Biden’s lead in swing states is attributable to voters like Ralph Perkins, 89, a retired mining engineer from Canonsburg, Pennsylvania, 20 miles southwest of Pittsburgh. The New York Times reported last month that “the one thing could lead him to vote a second time for Mr. Trump would be if Mr. Biden supported defunding the police. ‘Biden, I think he’s very much superior to Trump,’ Mr. Perkins said. ‘Do I think he’s perfect? I’m not head over heels for him, but I think he’s fine.'”
In addition to trying to pry voters like Perkins loose, Trump hopes his “law and order” message will turn up more voters like Mike Mazza Jr., 55, a carpenter who lives in Carbondale, Pennsylvania, in the opposite corner of the state. Mazza told The Philadelphia Inquirer last month that after having sat out 2016, he believes Democrats have gone too far left and that “I’m just sorry I didn’t wake up soon enough to vote for [Trump] the first time.”
Biden doesn’t have much risk with that type of voter in Sun Belt states. In 2016, whites without college degrees made up just 34 percent of all voters in Texas, and Trump won them by 78 percent to 18 percent, according to an NBC News analysis of census and voting data. In Georgia, they made up just 38 percent of all voters, and Trump won them by a whopping 82 percent to 14 percent.

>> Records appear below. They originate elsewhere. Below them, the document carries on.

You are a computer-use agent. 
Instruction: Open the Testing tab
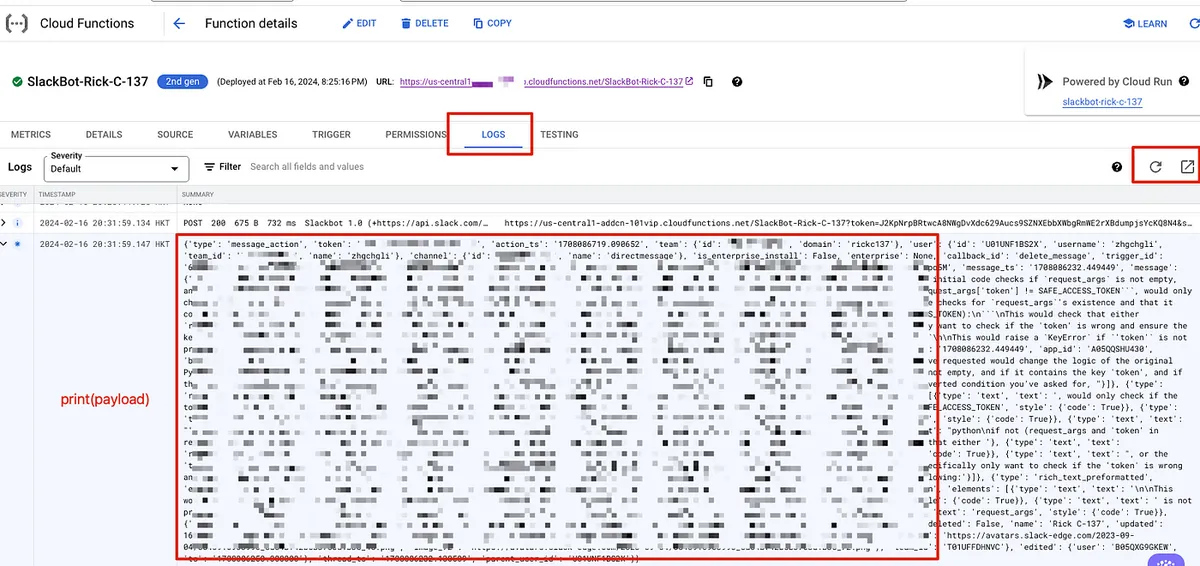559,134
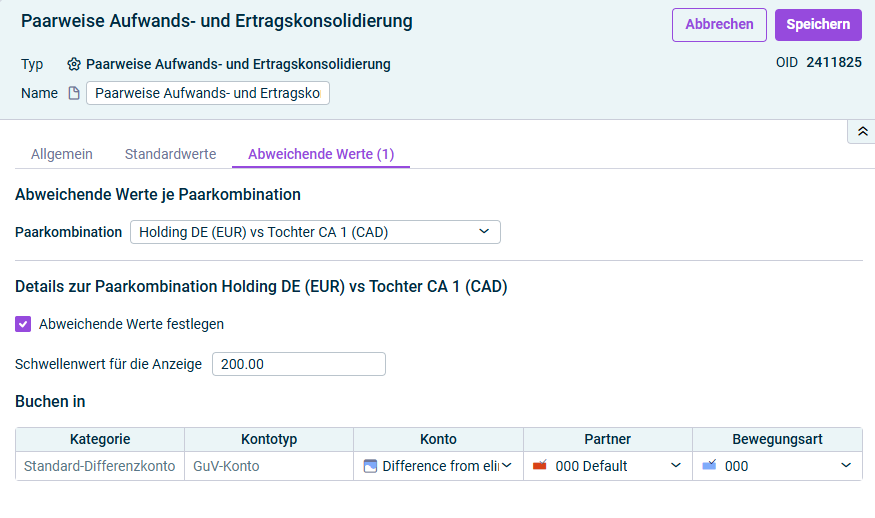Open the Paarkombination dropdown
Viewport: 875px width, 518px height.
pyautogui.click(x=315, y=232)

By contrast, Trump’s opportunity to grow his vote and get back into contention lies with blue-collar white voters in Great Lakes battleground states. In Minnesota, whites without degrees made up 54 percent of all 2016 voters, and Trump won them by a more modest 58 percent to 34 percent. In Wisconsin, whites without degrees made up a massive 60 percent of the vote, and Trump carried them by 58 percent to 36 percent.

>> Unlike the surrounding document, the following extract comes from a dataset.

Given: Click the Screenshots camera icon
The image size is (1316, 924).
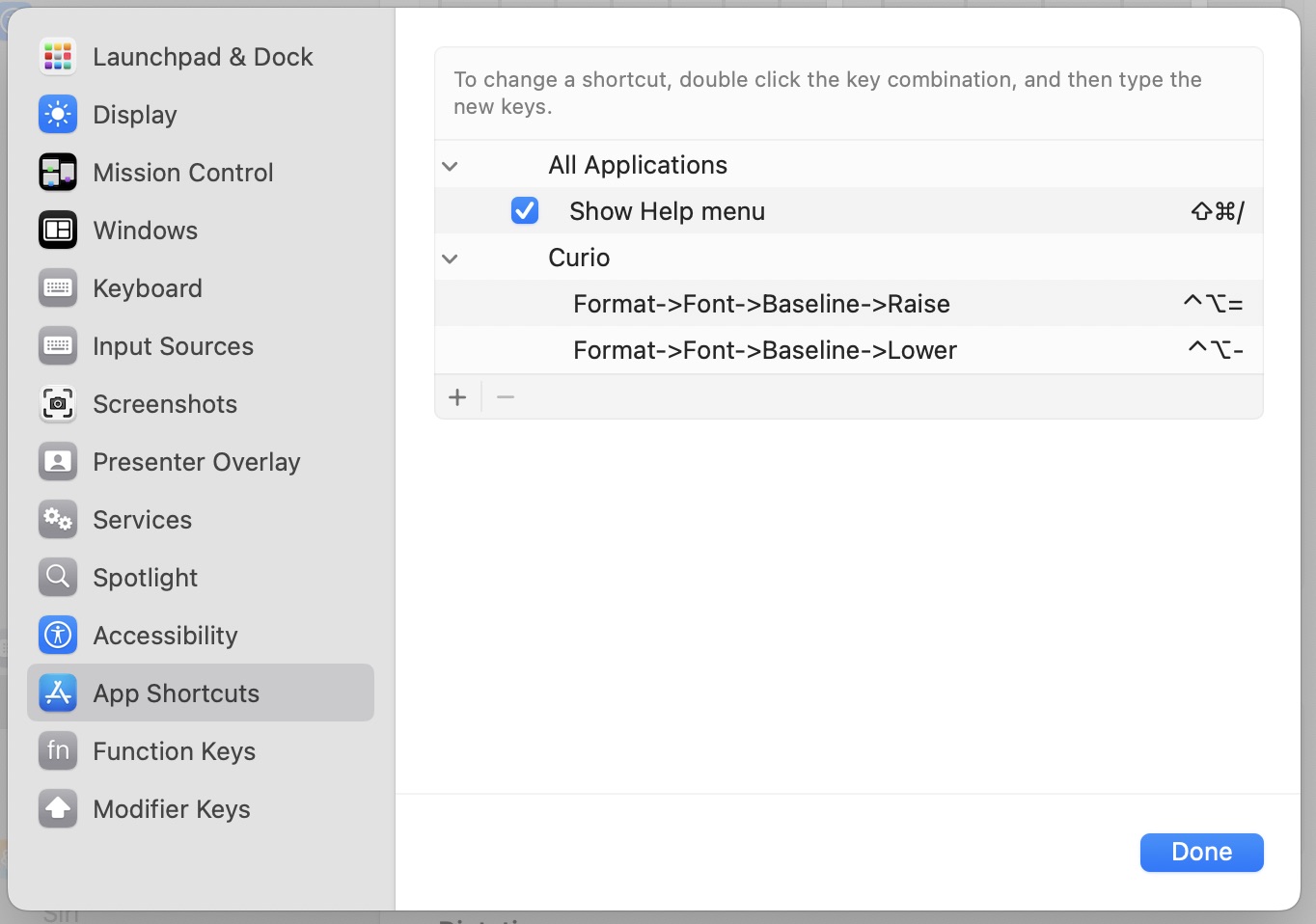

As Labor Day approaches, Biden remains very much on offense, but he is entering a phase when he’ll need to play “prevent defense” against Trump’s increasingly bellicose attacks. Without the kind of door-to-door field effort the Trump campaign has proven willing to undertake, Biden will likely have no choice but to air ads in swing states forcefully confronting Trump’s assertions about riots and police funding.
On the current trajectory, Biden has outstanding chances to flip traditionally GOP-leaning states like Arizona and Florida and perhaps even Georgia and Texas. But if he were to fail to counter Trump’s appeals to working-class white voters, Minnesota and Wisconsin could turn into the next Iowa and Ohio.